Starting with the line that holds "The width and height of the screenshot is (350, 242).", reproduce each line through the last one of the data, exactly as written. Pictures are not copied.

Records contained in a dataset:
= Beginning of Section =
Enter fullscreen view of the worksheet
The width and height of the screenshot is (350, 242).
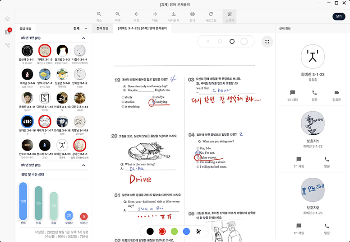pyautogui.click(x=267, y=42)
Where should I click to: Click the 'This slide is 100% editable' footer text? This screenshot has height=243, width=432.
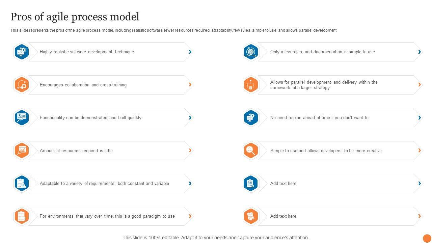(216, 238)
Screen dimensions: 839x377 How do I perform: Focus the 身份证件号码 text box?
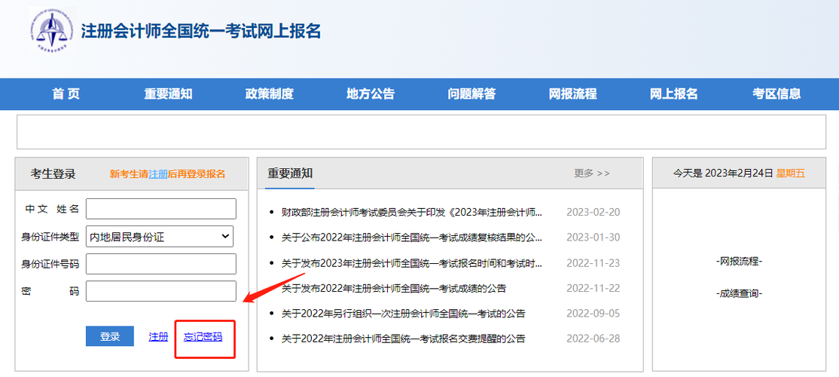(x=160, y=264)
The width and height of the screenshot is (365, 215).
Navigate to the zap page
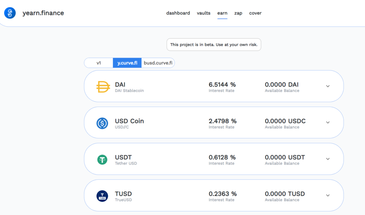pos(238,13)
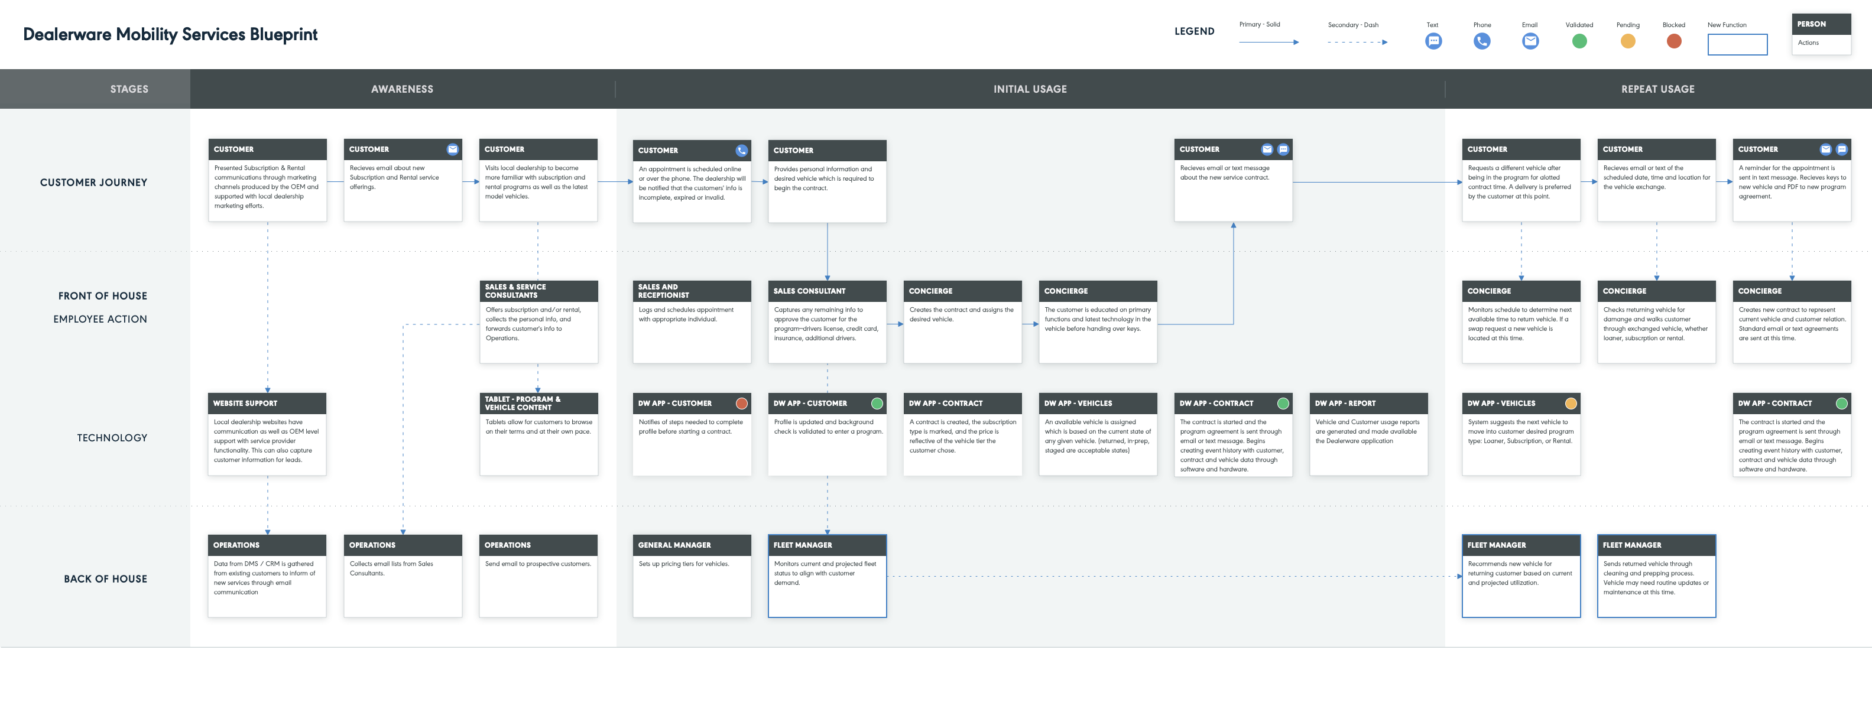
Task: Click email icon on appointment reminder Customer card
Action: pyautogui.click(x=1825, y=150)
= End of Section =
EXERCISE ANSWER:
The width and height of the screenshot is (350, 242).
pyautogui.click(x=267, y=42)
Where should I click to: Click the 'This slide is 100% editable' footer text? This screenshot has height=243, width=432.
(216, 238)
Screen dimensions: 839x377 How do I perform: Focus the 身份证件号码 text box?
(x=160, y=264)
The width and height of the screenshot is (365, 215).
Navigate to the zap page
pos(238,13)
Task: Click email icon on appointment reminder Customer card
Action: pyautogui.click(x=1825, y=150)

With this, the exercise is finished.